Records shown: Begin
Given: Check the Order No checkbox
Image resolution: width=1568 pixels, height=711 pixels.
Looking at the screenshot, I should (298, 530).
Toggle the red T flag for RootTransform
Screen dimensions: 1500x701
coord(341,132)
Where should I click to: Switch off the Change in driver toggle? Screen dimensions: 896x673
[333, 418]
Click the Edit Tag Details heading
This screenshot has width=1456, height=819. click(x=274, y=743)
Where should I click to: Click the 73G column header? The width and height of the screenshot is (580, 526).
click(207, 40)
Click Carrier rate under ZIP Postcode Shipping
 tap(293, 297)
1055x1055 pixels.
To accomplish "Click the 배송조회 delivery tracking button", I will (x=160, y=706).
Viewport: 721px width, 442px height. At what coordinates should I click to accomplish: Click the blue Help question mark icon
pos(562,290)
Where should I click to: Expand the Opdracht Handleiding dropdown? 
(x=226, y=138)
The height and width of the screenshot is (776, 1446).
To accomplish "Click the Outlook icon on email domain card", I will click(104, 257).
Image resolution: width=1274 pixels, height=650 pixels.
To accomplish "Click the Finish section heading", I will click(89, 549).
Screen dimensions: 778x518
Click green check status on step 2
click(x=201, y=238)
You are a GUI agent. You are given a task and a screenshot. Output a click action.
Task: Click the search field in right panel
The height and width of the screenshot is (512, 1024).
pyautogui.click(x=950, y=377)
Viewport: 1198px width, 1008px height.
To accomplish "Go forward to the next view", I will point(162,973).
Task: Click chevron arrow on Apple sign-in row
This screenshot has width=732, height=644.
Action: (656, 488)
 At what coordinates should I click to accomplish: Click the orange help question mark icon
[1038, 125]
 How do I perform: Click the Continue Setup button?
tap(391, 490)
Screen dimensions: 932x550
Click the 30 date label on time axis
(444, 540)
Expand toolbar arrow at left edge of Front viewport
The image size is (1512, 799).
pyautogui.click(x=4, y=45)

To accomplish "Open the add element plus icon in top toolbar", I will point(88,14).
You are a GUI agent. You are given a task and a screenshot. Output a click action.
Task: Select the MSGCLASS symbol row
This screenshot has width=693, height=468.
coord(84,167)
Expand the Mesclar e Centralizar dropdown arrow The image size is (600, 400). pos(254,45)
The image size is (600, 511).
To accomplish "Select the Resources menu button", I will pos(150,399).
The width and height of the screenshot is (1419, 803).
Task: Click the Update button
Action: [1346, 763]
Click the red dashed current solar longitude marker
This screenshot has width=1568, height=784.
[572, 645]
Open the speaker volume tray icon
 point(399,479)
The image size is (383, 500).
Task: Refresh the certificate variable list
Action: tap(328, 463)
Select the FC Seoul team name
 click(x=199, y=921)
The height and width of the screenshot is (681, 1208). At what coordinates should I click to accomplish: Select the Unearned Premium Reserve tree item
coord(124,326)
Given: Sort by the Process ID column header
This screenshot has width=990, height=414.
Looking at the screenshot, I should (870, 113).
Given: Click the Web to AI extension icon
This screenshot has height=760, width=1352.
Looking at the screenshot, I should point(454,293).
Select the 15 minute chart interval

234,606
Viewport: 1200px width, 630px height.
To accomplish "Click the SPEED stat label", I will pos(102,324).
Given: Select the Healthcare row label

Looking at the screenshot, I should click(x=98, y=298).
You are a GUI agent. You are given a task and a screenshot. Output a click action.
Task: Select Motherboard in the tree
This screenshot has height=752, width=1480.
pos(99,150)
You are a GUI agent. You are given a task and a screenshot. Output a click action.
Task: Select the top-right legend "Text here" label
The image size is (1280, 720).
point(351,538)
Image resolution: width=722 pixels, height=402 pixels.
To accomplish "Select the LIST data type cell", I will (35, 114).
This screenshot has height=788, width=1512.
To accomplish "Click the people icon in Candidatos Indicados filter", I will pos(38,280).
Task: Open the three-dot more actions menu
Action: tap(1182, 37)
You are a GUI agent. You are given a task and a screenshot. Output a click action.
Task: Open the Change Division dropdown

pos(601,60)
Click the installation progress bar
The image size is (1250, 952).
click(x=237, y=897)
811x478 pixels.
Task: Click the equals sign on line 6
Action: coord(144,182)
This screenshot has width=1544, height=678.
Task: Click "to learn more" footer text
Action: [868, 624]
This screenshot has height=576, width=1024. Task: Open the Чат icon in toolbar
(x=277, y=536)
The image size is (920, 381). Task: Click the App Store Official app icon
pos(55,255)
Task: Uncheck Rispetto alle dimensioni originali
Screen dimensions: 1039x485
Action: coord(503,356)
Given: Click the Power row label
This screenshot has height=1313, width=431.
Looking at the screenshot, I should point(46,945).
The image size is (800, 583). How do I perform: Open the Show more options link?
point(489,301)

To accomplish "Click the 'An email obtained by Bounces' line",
Records shown: End
_Work to be completed:_ An exact copy of every record is needed; write it out in full.

_Answer to this exercise:_
Given: Check the Order No checkbox
Image resolution: width=1568 pixels, height=711 pixels.
Looking at the screenshot, I should (298, 530).
Toggle the red T flag for RootTransform
Screen dimensions: 1500x701
coord(341,132)
Where should I click to: Switch off the Change in driver toggle? Screen dimensions: 896x673
[333, 418]
Click the Edit Tag Details heading
This screenshot has width=1456, height=819. click(x=274, y=743)
Where should I click to: Click the 73G column header? The width and height of the screenshot is (580, 526).
click(207, 40)
Click Carrier rate under ZIP Postcode Shipping
 tap(293, 297)
1055x1055 pixels.
To accomplish "Click the 배송조회 delivery tracking button", I will (x=160, y=706).
Viewport: 721px width, 442px height. At what coordinates should I click to accomplish: Click the blue Help question mark icon
pos(562,290)
Where should I click to: Expand the Opdracht Handleiding dropdown? 
(x=226, y=138)
The height and width of the screenshot is (776, 1446).
To accomplish "Click the Outlook icon on email domain card", I will click(104, 257).
Image resolution: width=1274 pixels, height=650 pixels.
To accomplish "Click the Finish section heading", I will click(89, 549).
Screen dimensions: 778x518
Click green check status on step 2
click(x=201, y=238)
You are a GUI agent. You are given a task and a screenshot. Output a click action.
Task: Click the search field in right panel
The height and width of the screenshot is (512, 1024).
pyautogui.click(x=950, y=377)
Viewport: 1198px width, 1008px height.
To accomplish "Go forward to the next view", I will point(162,973).
Task: Click chevron arrow on Apple sign-in row
This screenshot has width=732, height=644.
Action: (656, 488)
 At what coordinates should I click to accomplish: Click the orange help question mark icon
[1038, 125]
 How do I perform: Click the Continue Setup button?
tap(391, 490)
Screen dimensions: 932x550
Click the 30 date label on time axis
(444, 540)
Expand toolbar arrow at left edge of Front viewport
The image size is (1512, 799).
pyautogui.click(x=4, y=45)

To accomplish "Open the add element plus icon in top toolbar", I will point(88,14).
You are a GUI agent. You are given a task and a screenshot. Output a click action.
Task: Select the MSGCLASS symbol row
This screenshot has width=693, height=468.
coord(84,167)
Expand the Mesclar e Centralizar dropdown arrow The image size is (600, 400). pos(254,45)
The image size is (600, 511).
To accomplish "Select the Resources menu button", I will pos(150,399).
The width and height of the screenshot is (1419, 803).
Task: Click the Update button
Action: [1346, 763]
Click the red dashed current solar longitude marker
This screenshot has width=1568, height=784.
[572, 645]
Open the speaker volume tray icon
 point(399,479)
The image size is (383, 500).
Task: Refresh the certificate variable list
Action: tap(328, 463)
Select the FC Seoul team name
 click(x=199, y=921)
The height and width of the screenshot is (681, 1208). At what coordinates should I click to accomplish: Select the Unearned Premium Reserve tree item
coord(124,326)
Given: Sort by the Process ID column header
This screenshot has width=990, height=414.
Looking at the screenshot, I should (870, 113).
Given: Click the Web to AI extension icon
This screenshot has height=760, width=1352.
Looking at the screenshot, I should point(454,293).
Select the 15 minute chart interval

234,606
Viewport: 1200px width, 630px height.
To accomplish "Click the SPEED stat label", I will pos(102,324).
Given: Select the Healthcare row label

Looking at the screenshot, I should click(x=98, y=298).
You are a GUI agent. You are given a task and a screenshot. Output a click action.
Task: Select Motherboard in the tree
This screenshot has height=752, width=1480.
pos(99,150)
You are a GUI agent. You are given a task and a screenshot. Output a click action.
Task: Select the top-right legend "Text here" label
The image size is (1280, 720).
point(351,538)
Image resolution: width=722 pixels, height=402 pixels.
To accomplish "Select the LIST data type cell", I will (35, 114).
This screenshot has height=788, width=1512.
To accomplish "Click the people icon in Candidatos Indicados filter", I will pos(38,280).
Task: Open the three-dot more actions menu
Action: tap(1182, 37)
You are a GUI agent. You are given a task and a screenshot. Output a click action.
Task: Open the Change Division dropdown

pos(601,60)
Click the installation progress bar
The image size is (1250, 952).
click(x=237, y=897)
811x478 pixels.
Task: Click the equals sign on line 6
Action: coord(144,182)
This screenshot has width=1544, height=678.
Task: Click "to learn more" footer text
Action: [868, 624]
This screenshot has height=576, width=1024. Task: Open the Чат icon in toolbar
(x=277, y=536)
The image size is (920, 381). Task: Click the App Store Official app icon
pos(55,255)
Task: Uncheck Rispetto alle dimensioni originali
Screen dimensions: 1039x485
Action: coord(503,356)
Given: Click the Power row label
This screenshot has height=1313, width=431.
Looking at the screenshot, I should point(46,945).
The image size is (800, 583). How do I perform: Open the Show more options link?
point(489,301)

To accomplish "Click the 'An email obtained by Bounces' line",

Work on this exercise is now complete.